** START **

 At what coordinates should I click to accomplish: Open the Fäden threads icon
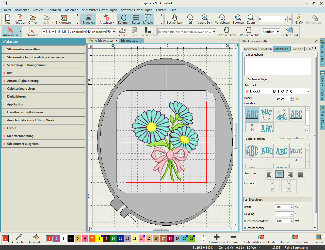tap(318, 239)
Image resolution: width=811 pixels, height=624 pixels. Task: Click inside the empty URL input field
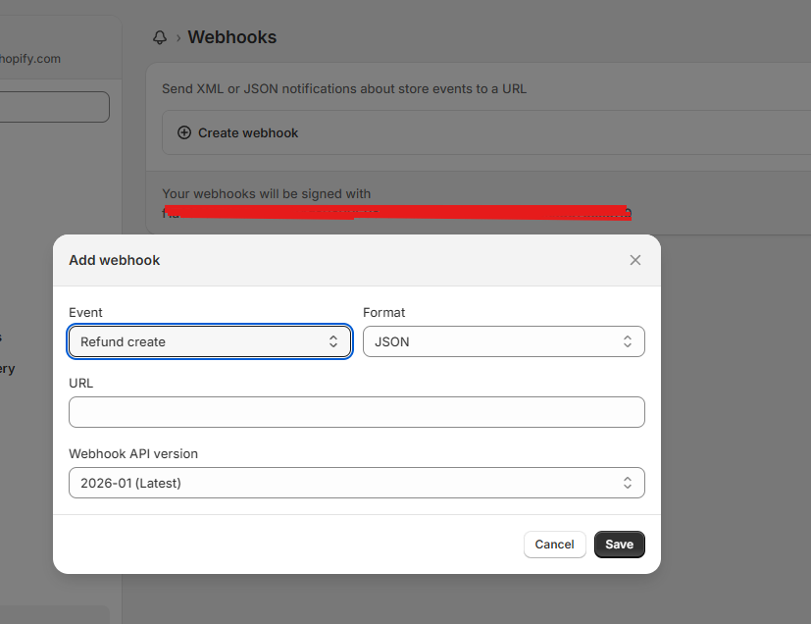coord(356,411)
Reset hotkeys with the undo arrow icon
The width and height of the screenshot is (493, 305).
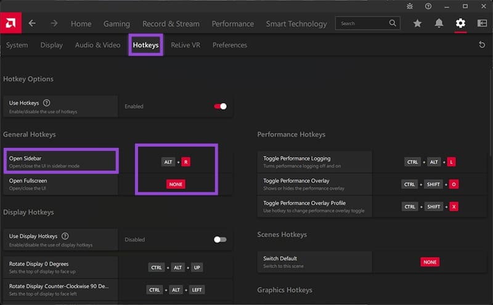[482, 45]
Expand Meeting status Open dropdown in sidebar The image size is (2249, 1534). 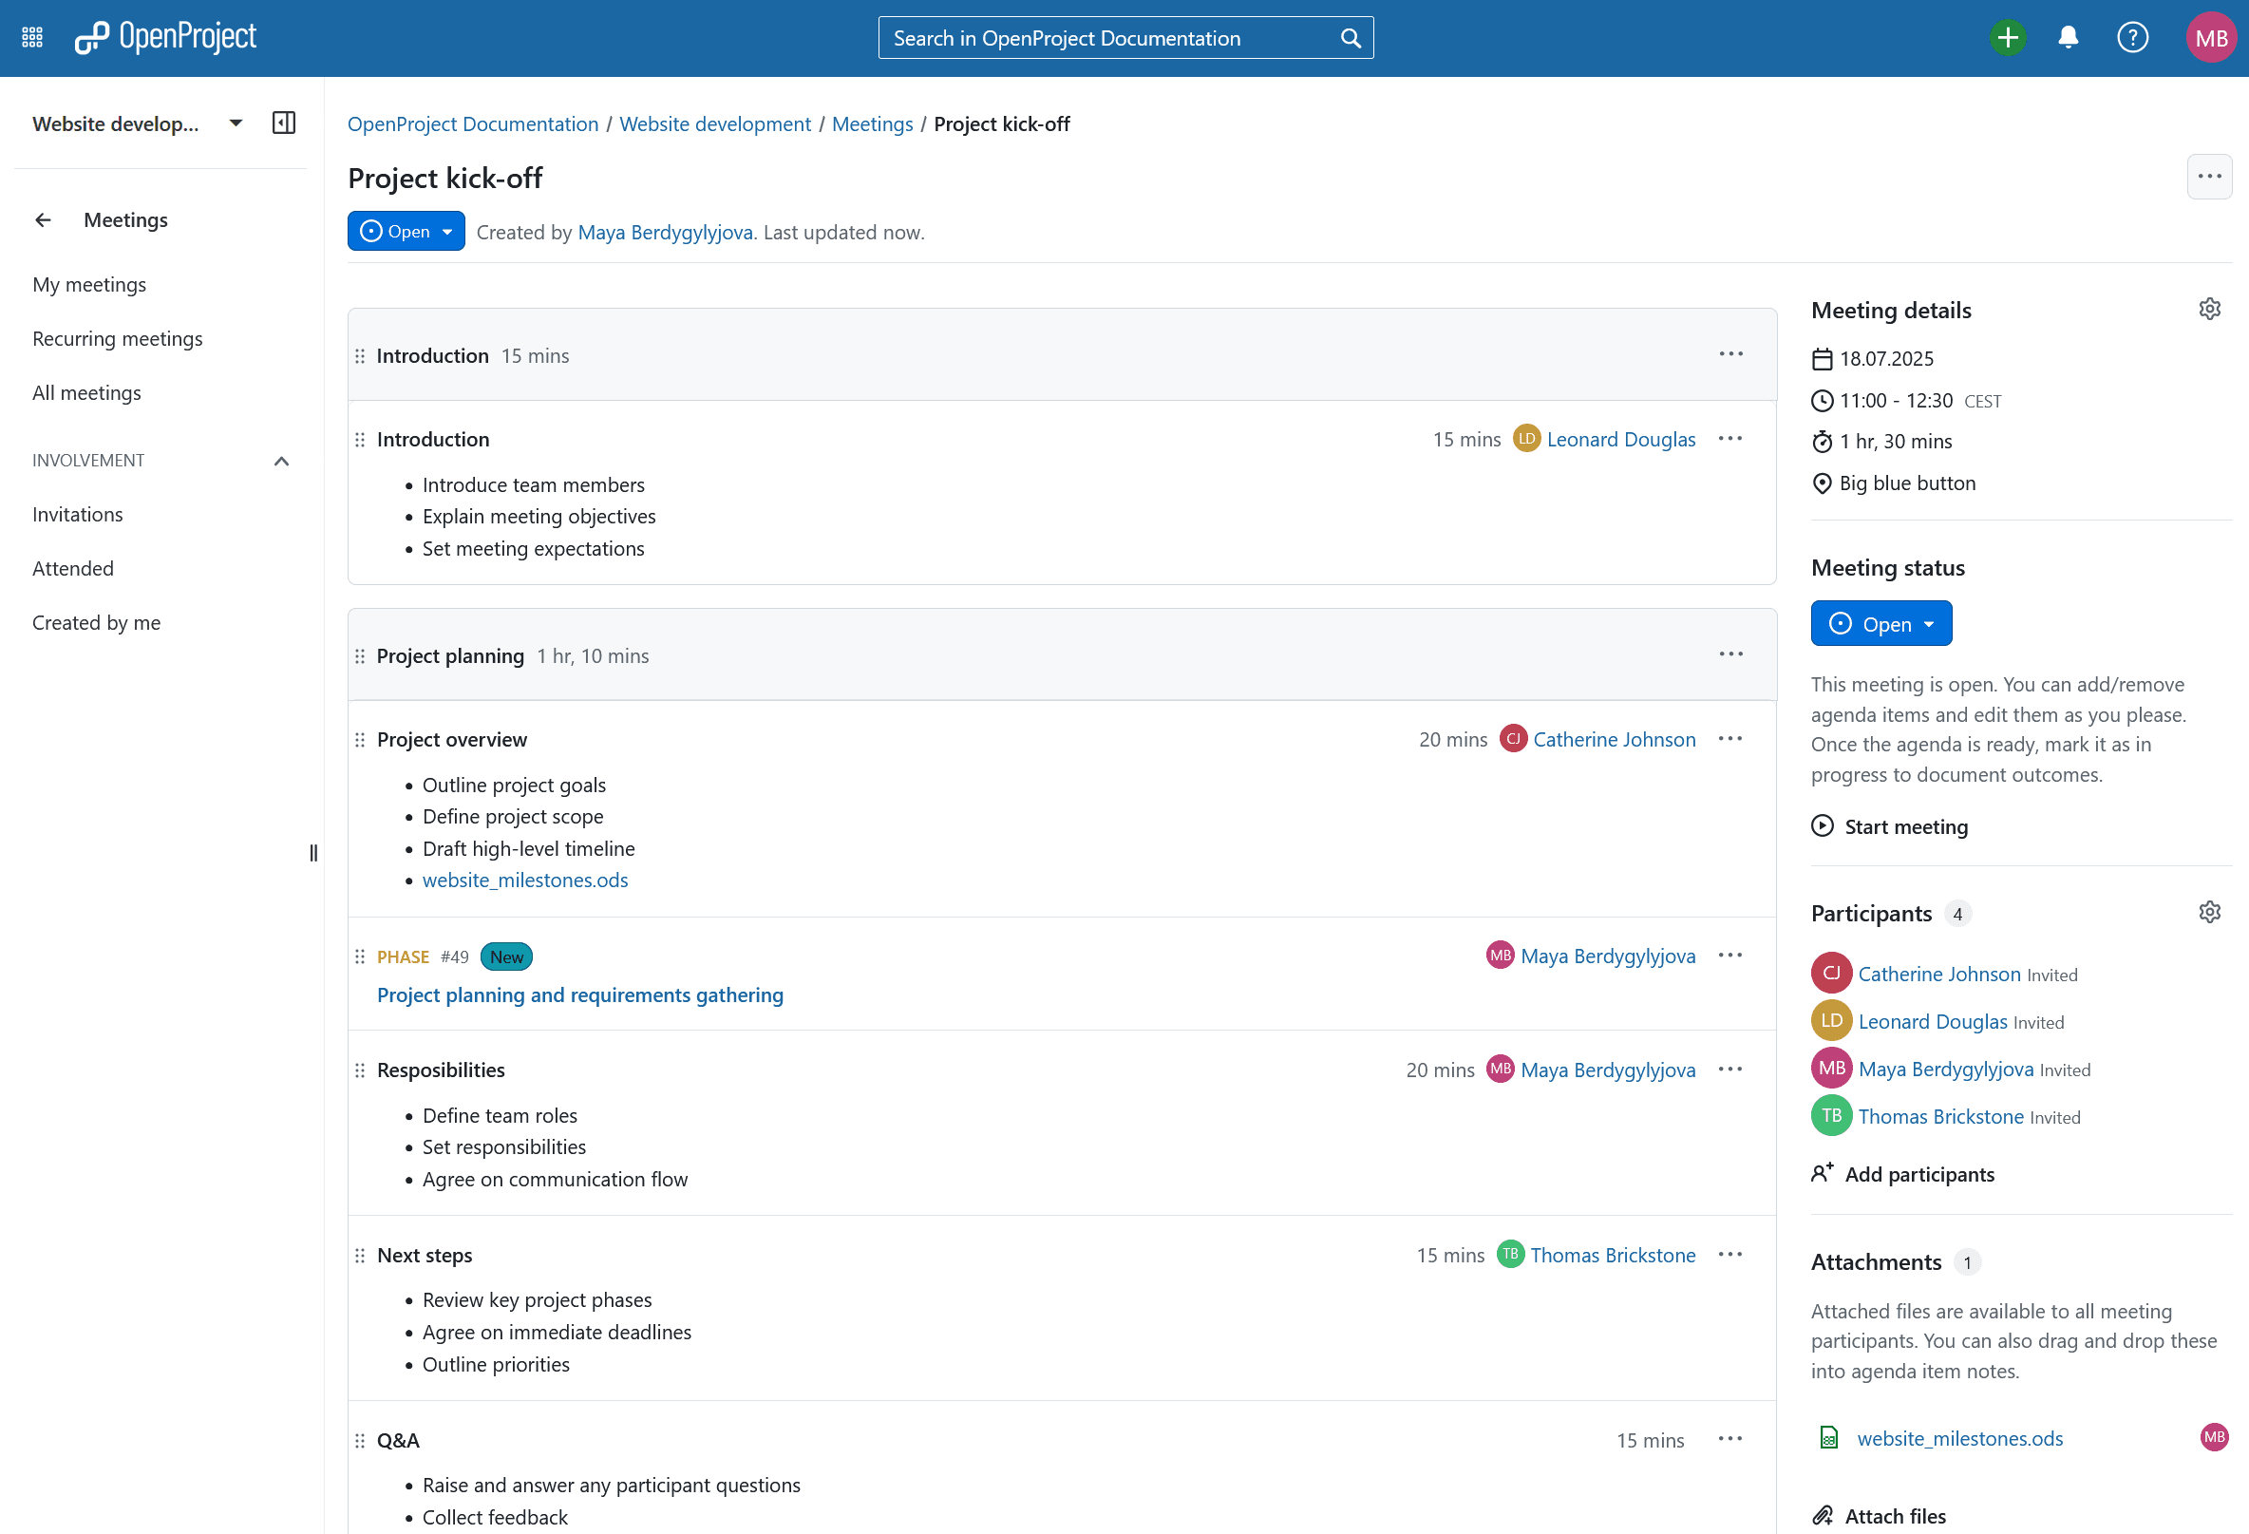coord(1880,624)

** END **

## PROBLEM TO WORK ON
Identify each line of the records above that contains the string "icon", and copy those lines in full.

## EXPECTED ANSWER
 At what coordinates should I click to accomplish: Open the Fäden threads icon
Reset hotkeys with the undo arrow icon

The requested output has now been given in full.